--- begin ---
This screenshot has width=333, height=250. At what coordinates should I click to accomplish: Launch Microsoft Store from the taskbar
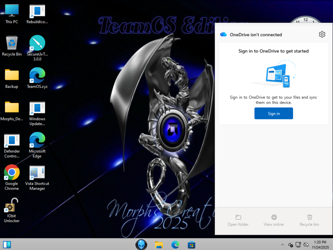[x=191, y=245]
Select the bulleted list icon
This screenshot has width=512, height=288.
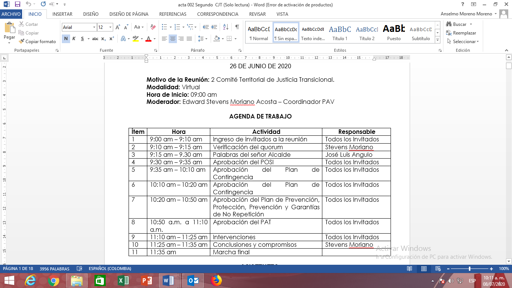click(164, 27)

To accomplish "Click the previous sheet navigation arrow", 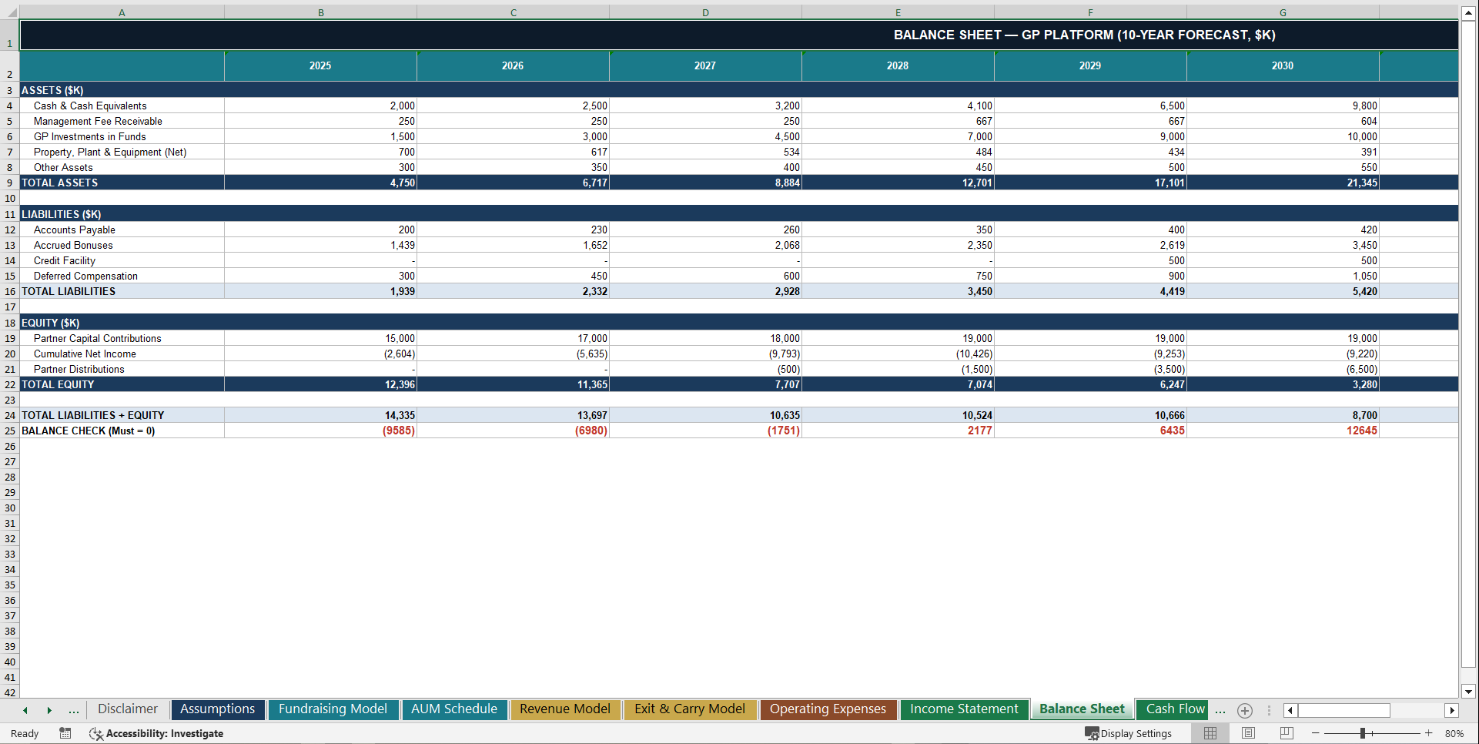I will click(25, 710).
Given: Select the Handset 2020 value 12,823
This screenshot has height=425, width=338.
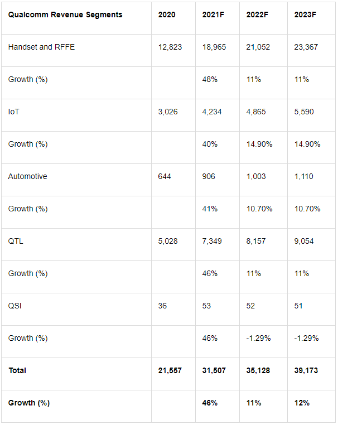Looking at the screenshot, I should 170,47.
--- end ---
--- begin ---
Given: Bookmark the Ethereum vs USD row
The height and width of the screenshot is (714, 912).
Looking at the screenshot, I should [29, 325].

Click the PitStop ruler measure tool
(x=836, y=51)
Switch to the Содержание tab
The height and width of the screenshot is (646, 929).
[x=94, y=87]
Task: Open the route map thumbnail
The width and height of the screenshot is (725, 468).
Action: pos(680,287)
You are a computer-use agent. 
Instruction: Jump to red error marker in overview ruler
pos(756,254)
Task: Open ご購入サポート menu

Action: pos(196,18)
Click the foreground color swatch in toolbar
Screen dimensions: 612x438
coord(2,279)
--- end ---
Collect every line of the entries that contains the word "height", matching case exactly, and copy each one out in full.

In response:
This screenshot has width=333, height=250. At what coordinates should I click to accomplish: Launch Microsoft Store from the taskbar
This screenshot has width=512, height=288.
This screenshot has height=425, width=338.
The height and width of the screenshot is (714, 912).
The height and width of the screenshot is (646, 929).
The width and height of the screenshot is (725, 468).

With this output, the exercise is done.